### WHAT IS NEEDED:
Scan the data below and copy each line where "agent" occurs.

*** RECORDED DATA

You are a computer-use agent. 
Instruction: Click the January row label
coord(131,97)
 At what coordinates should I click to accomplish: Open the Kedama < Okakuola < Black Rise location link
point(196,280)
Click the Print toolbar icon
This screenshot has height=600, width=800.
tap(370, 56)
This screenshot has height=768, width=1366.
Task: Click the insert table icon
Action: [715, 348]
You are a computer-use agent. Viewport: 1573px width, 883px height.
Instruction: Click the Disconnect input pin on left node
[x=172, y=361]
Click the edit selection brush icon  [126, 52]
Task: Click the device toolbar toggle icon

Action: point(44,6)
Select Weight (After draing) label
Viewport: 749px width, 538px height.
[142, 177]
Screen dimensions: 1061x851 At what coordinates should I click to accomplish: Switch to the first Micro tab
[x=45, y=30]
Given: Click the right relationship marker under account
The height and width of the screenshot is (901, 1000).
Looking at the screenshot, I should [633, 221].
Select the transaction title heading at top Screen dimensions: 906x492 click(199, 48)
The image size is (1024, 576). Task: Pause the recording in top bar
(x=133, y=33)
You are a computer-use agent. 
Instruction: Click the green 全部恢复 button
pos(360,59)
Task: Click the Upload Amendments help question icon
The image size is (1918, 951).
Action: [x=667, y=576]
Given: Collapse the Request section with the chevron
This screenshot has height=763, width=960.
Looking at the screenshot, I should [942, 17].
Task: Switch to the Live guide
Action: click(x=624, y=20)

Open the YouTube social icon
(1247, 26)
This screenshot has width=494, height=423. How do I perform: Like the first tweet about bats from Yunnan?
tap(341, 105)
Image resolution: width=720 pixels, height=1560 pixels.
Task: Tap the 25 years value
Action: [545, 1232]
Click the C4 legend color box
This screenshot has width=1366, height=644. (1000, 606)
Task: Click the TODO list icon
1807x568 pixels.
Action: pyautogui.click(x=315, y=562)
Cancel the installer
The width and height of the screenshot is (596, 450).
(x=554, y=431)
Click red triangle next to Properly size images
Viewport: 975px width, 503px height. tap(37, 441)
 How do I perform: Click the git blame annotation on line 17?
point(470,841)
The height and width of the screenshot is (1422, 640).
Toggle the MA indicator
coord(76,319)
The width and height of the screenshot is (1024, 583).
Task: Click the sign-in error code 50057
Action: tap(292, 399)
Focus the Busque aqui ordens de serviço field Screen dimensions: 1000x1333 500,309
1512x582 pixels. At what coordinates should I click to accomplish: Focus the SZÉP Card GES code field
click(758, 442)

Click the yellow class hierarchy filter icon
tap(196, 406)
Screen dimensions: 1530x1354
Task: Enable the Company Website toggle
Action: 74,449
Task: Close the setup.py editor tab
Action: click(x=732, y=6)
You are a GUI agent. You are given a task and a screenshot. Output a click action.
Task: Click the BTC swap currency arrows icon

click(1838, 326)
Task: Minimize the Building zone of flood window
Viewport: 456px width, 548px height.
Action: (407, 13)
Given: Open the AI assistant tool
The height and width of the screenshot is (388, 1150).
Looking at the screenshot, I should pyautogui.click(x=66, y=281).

******

### EXERCISE SOLUTION:
You are a computer-use agent. 
You are a computer-use agent. Viewport: 1573px width, 883px height.
You are a computer-use agent. 
You are a GUI agent. You are given a task and a screenshot. Output a click action.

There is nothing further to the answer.